SRY is located in the Y chromosome band Yp11.3 and encodes a transcription factor that is a member of the high mobility group (HMG)-box family of DNA binding proteins.

The function of ZFY is still undetermined but remains an interesting gene with a potential role, in its own right, in male sexual development.

Using MRI, women have more inflammatory but less destructive lesions than men. In male MS lesions, there is an estrogen synthesis and ER-mediated signaling; whereas in female MS lesions the main role is represented by progestogen synthesis and signaling. These data indicate that, in response to MS pathology, male MS patients predominantly activate estrogen pathways, whereas females predominantly activate progesterone pathways.

It can be concluded that in male patients, the major changes were the local induction of estrogen synthesis and signaling in MS plaques and the expression of aromatase, (a key enzyme in the synthesis of estrogens), is increased in male MS lesions compared with that in females.

BIOCHEMISTRY

GnRH (gonadotropin-releasing hormone) plays an important role mainly in the development of male hypothalamus circuit via estrogen receptors (ERs), which can explain the GnRH/LH respons2e.

Testosterone freely enters onto the brain and, in certain regions, its ability to sculpt the male brain, depends, mainly on its conversion to estradiol by local aromatase enzyme and exerts a negative feedback in Pituitary gland and Hypothalamus when T level raises up. (http://www.daviddarling.info/encyclopedia/H/hypothalamus.html).

The levels of gonadotrophin-releasing hormone (GnRH), folliclestimulating hormone (FSH) and luteinizing hormone (LH), increase on the pubertad onset, and they act as immuno-stimulator in the background of MS and explains why MS risk raises up at post-puberty. Returning at the onset stage, the amplitude of GnRH pulses from hypothalamic neurons, increases and generates a higher pulsatile secretion of LH and FSH from the anterior pituitary.

Recently, researcher studies on a possible neuroprotective effect of testosterone are very frequent in the literature. Testosterone (T) in its free form can cross the blood-brain-barrier and thus directly influence neuronal cells. T ability to sculpt the male brain, depends, mainly on its conversion to estradiol by local aromatase enzyme and exerts a negative feed-back, when its level rises up. (Gillies, G.E, 2002). Testosterone has been shown to protect spinal cord neurons in culture from glutamate toxicity. Testosterone as well as dehydrotestosterone (DHT), which cannot be converted to estrogen, can induce neuronal differentiation and increases in neurite outgrowth in cultured neuronal cells.

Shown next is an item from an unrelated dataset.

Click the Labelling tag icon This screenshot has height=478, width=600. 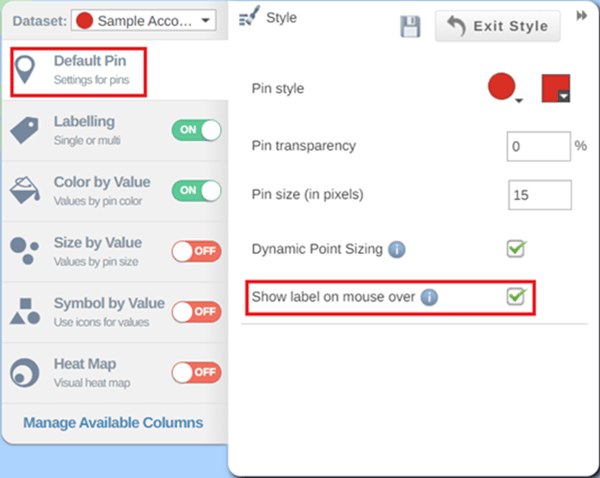coord(24,130)
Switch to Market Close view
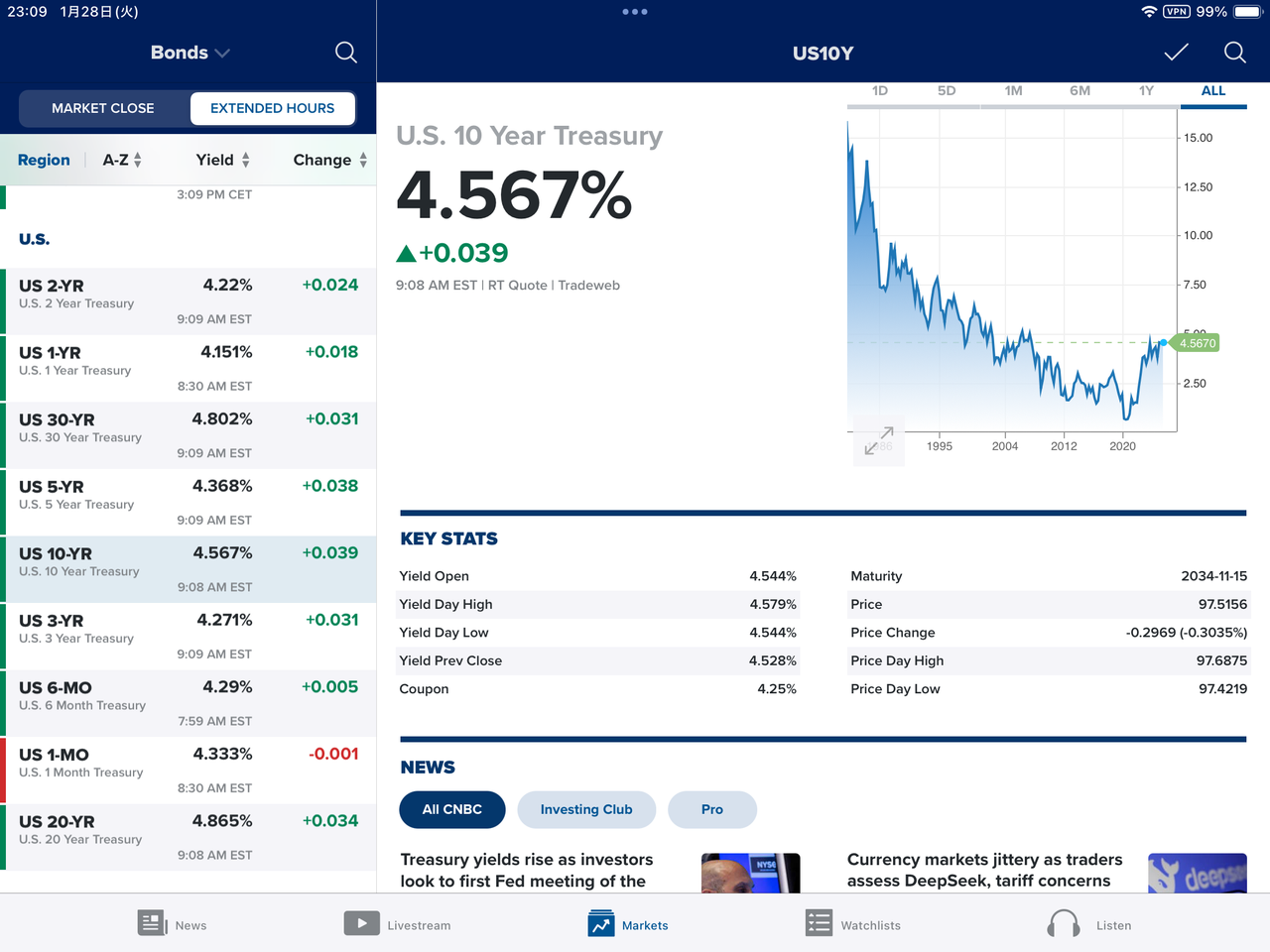Viewport: 1270px width, 952px height. pyautogui.click(x=103, y=108)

Women with

MS have lower estradiol levels during the luteal phase and lower (but significant), plasma testosterone concentrations than normal subjects and more brain lesions detected by MRI while men with RRMS or SPMS and healthy men had generally similar sex hormone levels a subset of male MS patients had lower testosterone levels but higher estradiol levels in men with MS were associated with a greater degree of brain tissue damage revealed by the extent of T2 hyperintense and T1 hypointense lesions.

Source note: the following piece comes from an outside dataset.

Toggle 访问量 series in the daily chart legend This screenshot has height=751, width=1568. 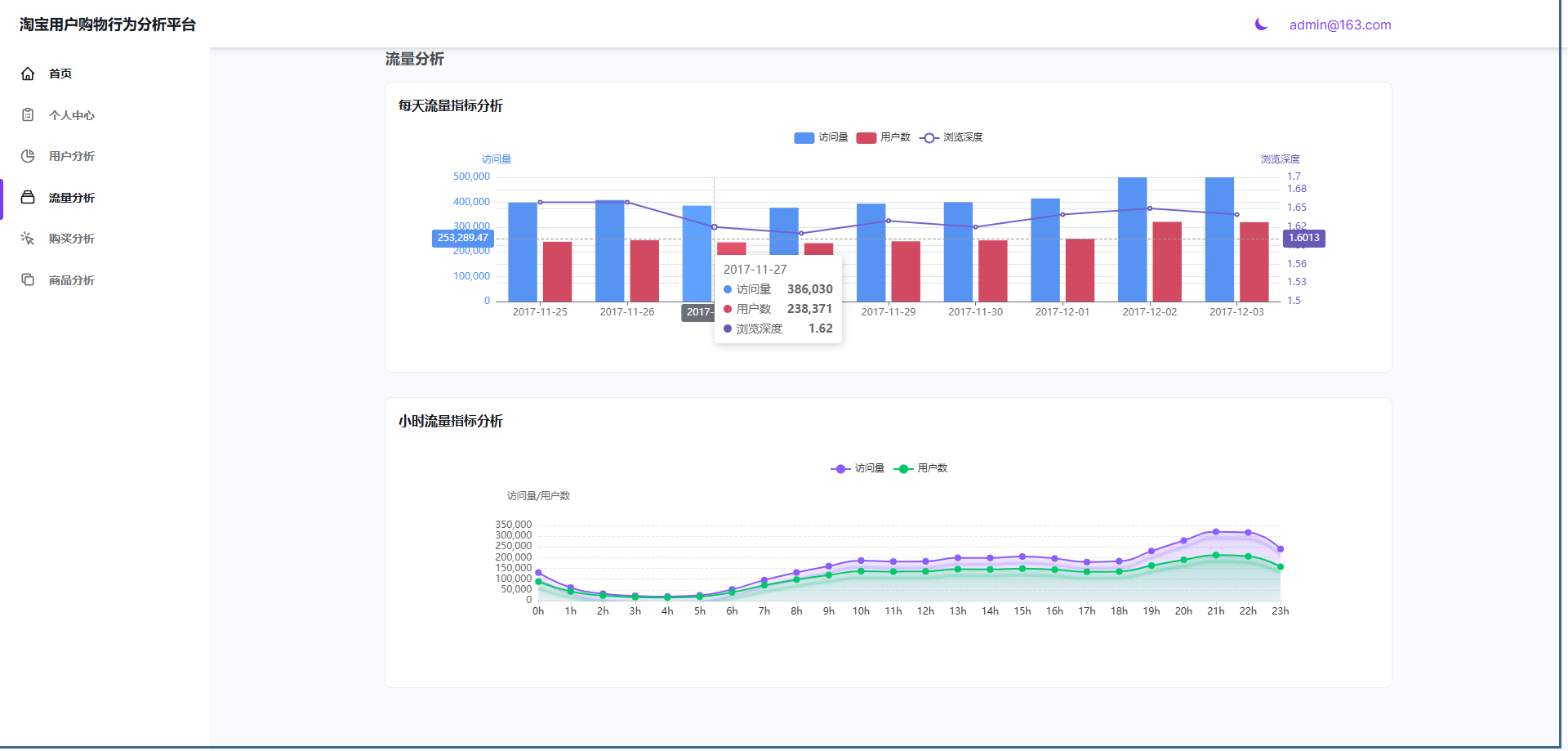pyautogui.click(x=822, y=137)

Because oestrogen is a neuroprotective and neuroactive hormone, can be considered as a potential clinical hormone for CNS diseases. After testosterone aromatization oestrogenic compounds can protect brain cells against injury from citotoxicity, oxidative stress, inflammation, ischaemia and apoptosis.

In vitro and in vivo preclinical research confirms oestradiol interactions with central neurotransmitter systems and it is implicated in the pathogenesis of schizophrenia.

Estrogen receptor (ER)-dependent influences on processes such: neurogenesis, apoptosis, cells distribution within specific regions or nuclei, neuronal and synaptic density and size, maturation and migration, neurite growth and synaptogenesis, angiogenesis, plasticity and connectivity, axonal sprouting and remyelination, expression of neurotrophic factors.